● DATA TO USE
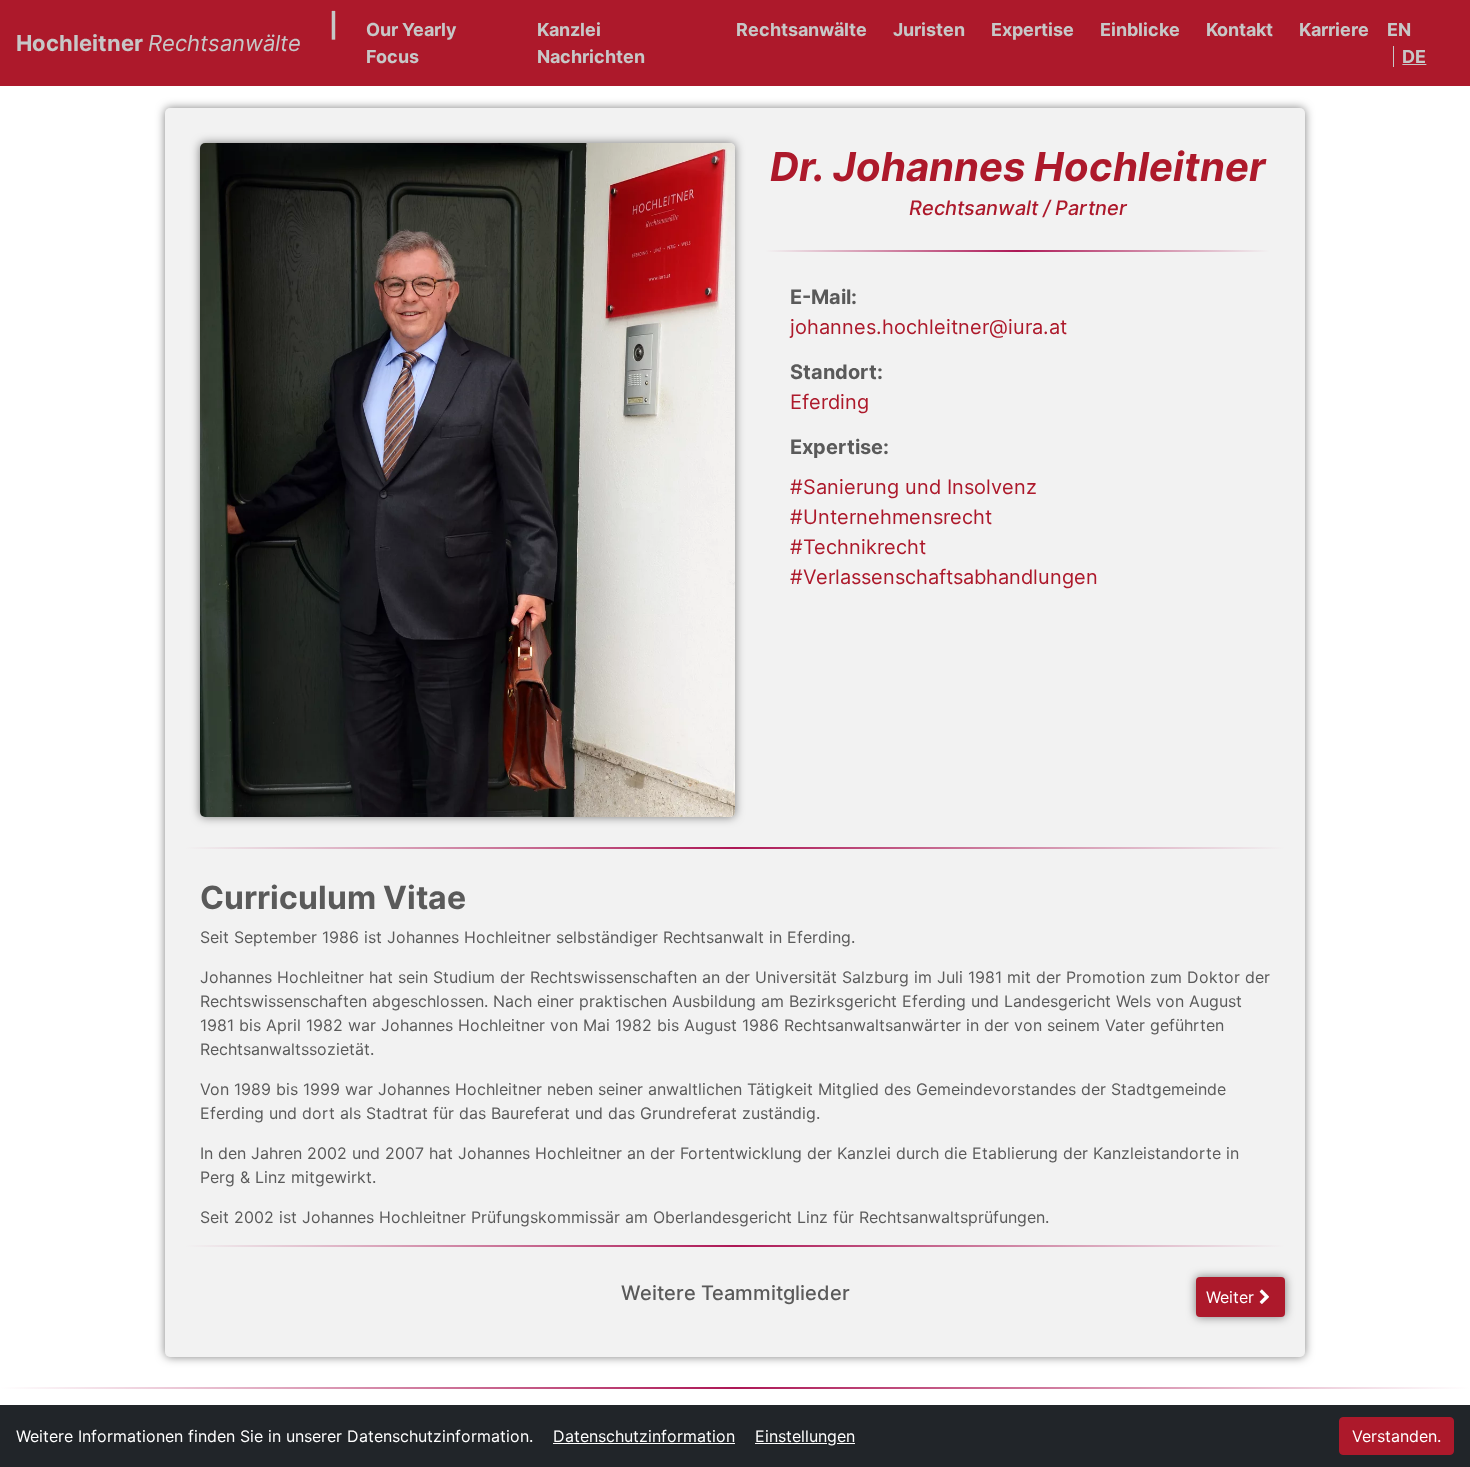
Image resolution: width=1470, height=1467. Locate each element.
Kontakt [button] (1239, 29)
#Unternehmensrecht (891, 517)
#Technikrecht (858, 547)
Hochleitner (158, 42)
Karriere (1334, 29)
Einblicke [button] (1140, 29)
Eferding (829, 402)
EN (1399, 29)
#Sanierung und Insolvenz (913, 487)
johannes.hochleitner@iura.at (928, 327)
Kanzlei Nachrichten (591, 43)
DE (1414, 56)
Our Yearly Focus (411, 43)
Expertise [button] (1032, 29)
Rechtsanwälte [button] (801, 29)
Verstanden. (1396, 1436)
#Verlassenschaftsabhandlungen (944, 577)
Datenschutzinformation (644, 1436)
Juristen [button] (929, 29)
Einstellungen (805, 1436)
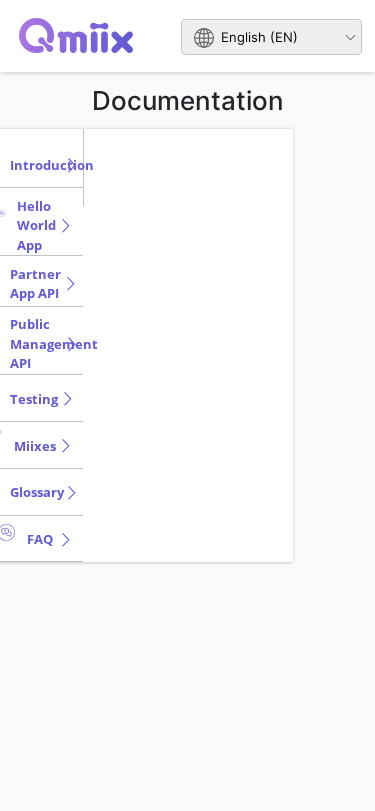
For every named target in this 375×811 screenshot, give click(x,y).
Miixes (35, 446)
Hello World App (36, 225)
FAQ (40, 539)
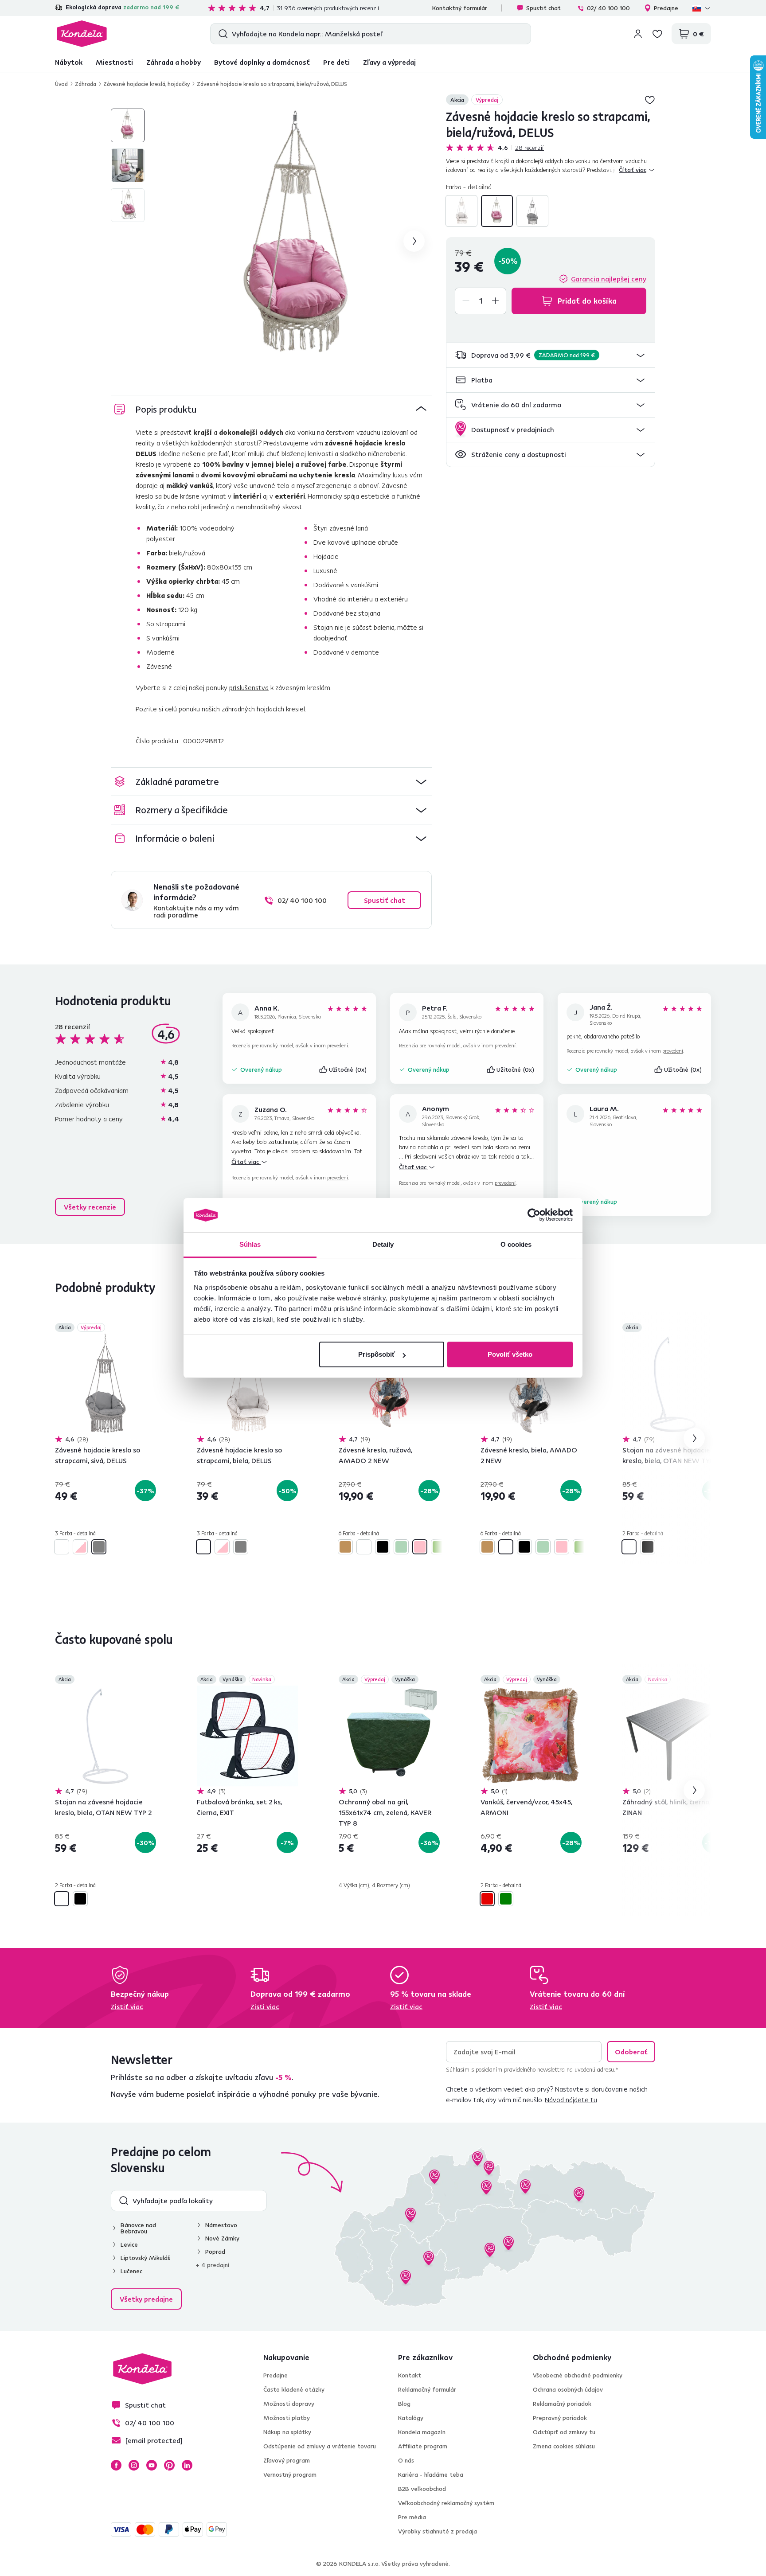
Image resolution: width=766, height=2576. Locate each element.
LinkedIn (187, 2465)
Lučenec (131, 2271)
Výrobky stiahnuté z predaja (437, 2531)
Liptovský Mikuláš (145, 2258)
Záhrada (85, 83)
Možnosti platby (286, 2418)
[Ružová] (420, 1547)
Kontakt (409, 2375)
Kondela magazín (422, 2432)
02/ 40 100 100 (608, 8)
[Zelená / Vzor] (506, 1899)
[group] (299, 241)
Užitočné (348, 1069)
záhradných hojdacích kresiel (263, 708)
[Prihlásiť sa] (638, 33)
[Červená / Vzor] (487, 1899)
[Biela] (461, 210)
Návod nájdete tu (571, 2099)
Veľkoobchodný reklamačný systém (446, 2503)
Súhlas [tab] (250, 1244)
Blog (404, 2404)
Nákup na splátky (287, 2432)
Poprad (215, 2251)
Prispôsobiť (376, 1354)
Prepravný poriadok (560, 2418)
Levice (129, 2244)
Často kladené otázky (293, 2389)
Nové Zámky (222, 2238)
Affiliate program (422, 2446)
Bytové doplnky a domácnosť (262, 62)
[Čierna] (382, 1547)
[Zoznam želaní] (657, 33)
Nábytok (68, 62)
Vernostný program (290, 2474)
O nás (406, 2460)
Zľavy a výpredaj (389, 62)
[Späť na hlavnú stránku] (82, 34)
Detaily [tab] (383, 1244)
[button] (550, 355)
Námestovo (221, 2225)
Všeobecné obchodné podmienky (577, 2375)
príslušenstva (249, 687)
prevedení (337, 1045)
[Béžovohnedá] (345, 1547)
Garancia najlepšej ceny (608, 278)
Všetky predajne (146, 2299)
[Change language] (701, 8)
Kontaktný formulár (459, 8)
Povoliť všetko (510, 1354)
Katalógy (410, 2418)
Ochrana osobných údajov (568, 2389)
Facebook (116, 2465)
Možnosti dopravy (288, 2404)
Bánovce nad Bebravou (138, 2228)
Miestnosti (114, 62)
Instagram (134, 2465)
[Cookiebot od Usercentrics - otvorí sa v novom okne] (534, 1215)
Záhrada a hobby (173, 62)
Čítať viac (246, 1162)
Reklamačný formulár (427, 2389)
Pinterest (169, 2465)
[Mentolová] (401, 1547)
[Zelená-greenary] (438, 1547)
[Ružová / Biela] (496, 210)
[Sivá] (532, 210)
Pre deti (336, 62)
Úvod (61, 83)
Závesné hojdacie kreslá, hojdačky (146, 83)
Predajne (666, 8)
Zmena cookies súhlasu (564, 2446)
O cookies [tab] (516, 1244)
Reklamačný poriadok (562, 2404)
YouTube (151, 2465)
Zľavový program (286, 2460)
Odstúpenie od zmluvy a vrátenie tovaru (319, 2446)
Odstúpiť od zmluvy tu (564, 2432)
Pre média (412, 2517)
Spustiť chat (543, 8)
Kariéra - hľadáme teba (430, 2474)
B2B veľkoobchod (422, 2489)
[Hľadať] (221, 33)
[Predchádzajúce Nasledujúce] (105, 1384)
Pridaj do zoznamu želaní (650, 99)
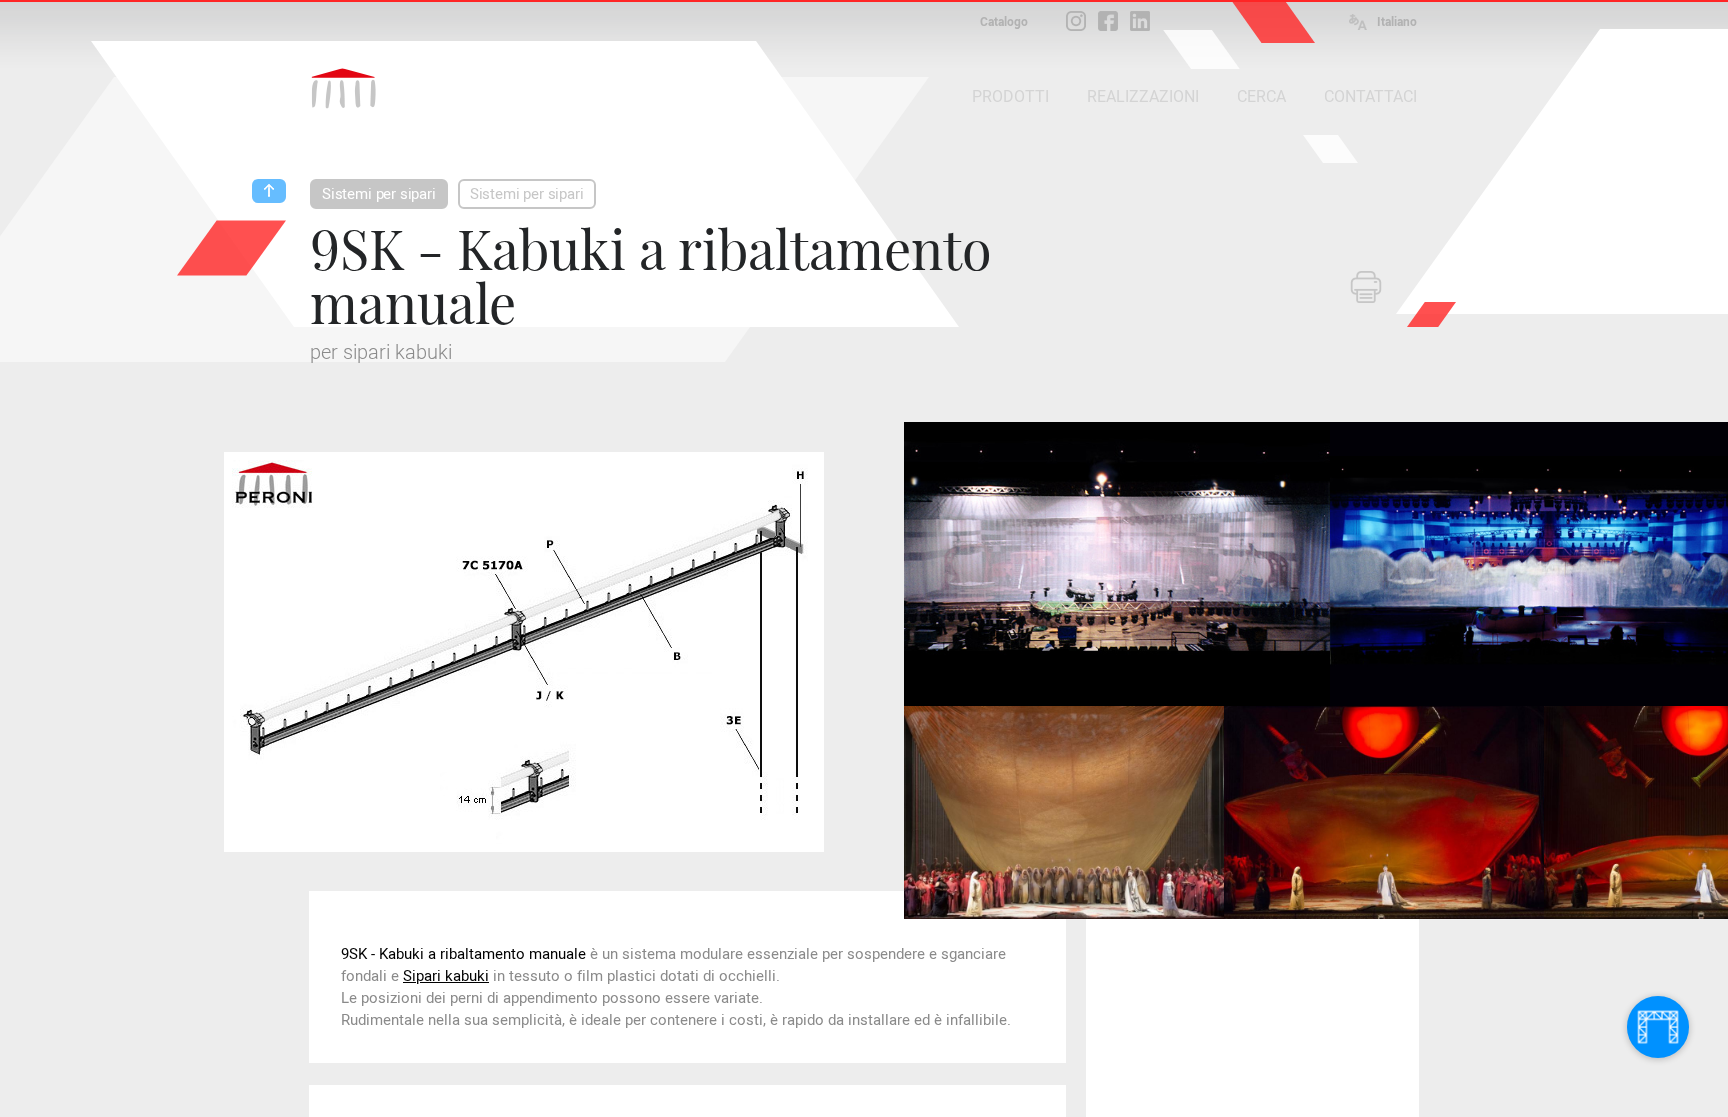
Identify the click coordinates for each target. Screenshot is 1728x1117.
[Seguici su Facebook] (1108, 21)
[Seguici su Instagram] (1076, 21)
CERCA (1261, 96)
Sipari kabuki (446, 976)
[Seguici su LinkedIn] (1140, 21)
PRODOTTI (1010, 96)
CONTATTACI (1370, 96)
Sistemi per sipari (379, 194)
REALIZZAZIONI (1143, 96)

● ACTION ITEM
Set down all of the material word for word, but keep each picture out.

● RESULT
Image resolution: width=1470, height=1467. Locate each element.
Kontakt [button] (1239, 29)
#Unternehmensrecht (891, 517)
#Technikrecht (858, 547)
Hochleitner (158, 42)
Karriere (1334, 29)
Einblicke [button] (1140, 29)
Eferding (829, 402)
EN (1399, 29)
#Sanierung und Insolvenz (913, 487)
johannes.hochleitner@iura.at (928, 327)
Kanzlei Nachrichten (591, 43)
DE (1414, 56)
Our Yearly Focus (411, 43)
Expertise [button] (1032, 29)
Rechtsanwälte [button] (801, 29)
Verstanden. (1396, 1436)
#Verlassenschaftsabhandlungen (944, 577)
Datenschutzinformation (644, 1436)
Juristen [button] (929, 29)
Einstellungen (805, 1436)
For every named target in this 375×811 screenshot, give click(x,y).
Miixes (35, 446)
Hello World App (36, 225)
FAQ (40, 539)
Image resolution: width=766, height=2576. Locate each element.
LinkedIn (187, 2465)
Lučenec (131, 2271)
Výrobky stiahnuté z predaja (437, 2531)
Liptovský Mikuláš (145, 2258)
Záhrada (85, 83)
Možnosti platby (286, 2418)
[Ružová] (420, 1547)
Kontakt (409, 2375)
Kondela magazín (422, 2432)
02/ 40 100 100 (608, 8)
[Zelená / Vzor] (506, 1899)
[group] (299, 241)
Užitočné (348, 1069)
záhradných hojdacích kresiel (263, 708)
[Prihlásiť sa] (638, 33)
[Červená / Vzor] (487, 1899)
[Biela] (461, 210)
Návod nájdete tu (571, 2099)
Veľkoobchodný reklamačný systém (446, 2503)
Súhlas [tab] (250, 1244)
Blog (404, 2404)
Nákup na splátky (287, 2432)
Poprad (215, 2251)
Prispôsobiť (376, 1354)
Prepravný poriadok (560, 2418)
Levice (129, 2244)
Často kladené otázky (293, 2389)
Nové Zámky (222, 2238)
Affiliate program (422, 2446)
Bytové doplnky a domácnosť (262, 62)
[Čierna] (382, 1547)
[Zoznam želaní] (657, 33)
Nábytok (68, 62)
Vernostný program (290, 2474)
O nás (406, 2460)
Zľavy a výpredaj (389, 62)
[Späť na hlavnú stránku] (82, 34)
Detaily [tab] (383, 1244)
[button] (550, 355)
Námestovo (221, 2225)
Všeobecné obchodné podmienky (577, 2375)
príslušenstva (249, 687)
prevedení (337, 1045)
[Béžovohnedá] (345, 1547)
Garancia najlepšej ceny (608, 278)
Všetky predajne (146, 2299)
[Change language] (701, 8)
Kontaktný formulár (459, 8)
Povoliť všetko (510, 1354)
Katalógy (410, 2418)
Ochrana osobných údajov (568, 2389)
Facebook (116, 2465)
Možnosti dopravy (288, 2404)
Bánovce nad Bebravou (138, 2228)
Miestnosti (114, 62)
Instagram (134, 2465)
[Cookiebot od Usercentrics - otvorí sa v novom okne] (534, 1215)
Záhrada a hobby (173, 62)
Čítať viac (246, 1162)
Reklamačný formulár (427, 2389)
Pinterest (169, 2465)
[Mentolová] (401, 1547)
[Zelená-greenary] (438, 1547)
[Ružová / Biela] (496, 210)
[Sivá] (532, 210)
Pre deti (336, 62)
Úvod (61, 83)
Závesné hojdacie kreslá, hojdačky (146, 83)
Predajne (666, 8)
Zmena cookies súhlasu (564, 2446)
O cookies [tab] (516, 1244)
Reklamačný poriadok (562, 2404)
YouTube (151, 2465)
Zľavový program (286, 2460)
Odstúpenie od zmluvy a vrátenie tovaru (319, 2446)
Odstúpiť od zmluvy tu (564, 2432)
Pre média (412, 2517)
Spustiť chat (543, 8)
Kariéra - hľadáme teba (430, 2474)
B2B veľkoobchod (422, 2489)
[Hľadať] (221, 33)
[Predchádzajúce Nasledujúce] (105, 1384)
Pridaj do zoznamu želaní (650, 99)
Identify the click coordinates for each target. Screenshot is 1728x1117.
[Seguici su Facebook] (1108, 21)
[Seguici su Instagram] (1076, 21)
CERCA (1261, 96)
Sipari kabuki (446, 976)
[Seguici su LinkedIn] (1140, 21)
PRODOTTI (1010, 96)
CONTATTACI (1370, 96)
Sistemi per sipari (379, 194)
REALIZZAZIONI (1143, 96)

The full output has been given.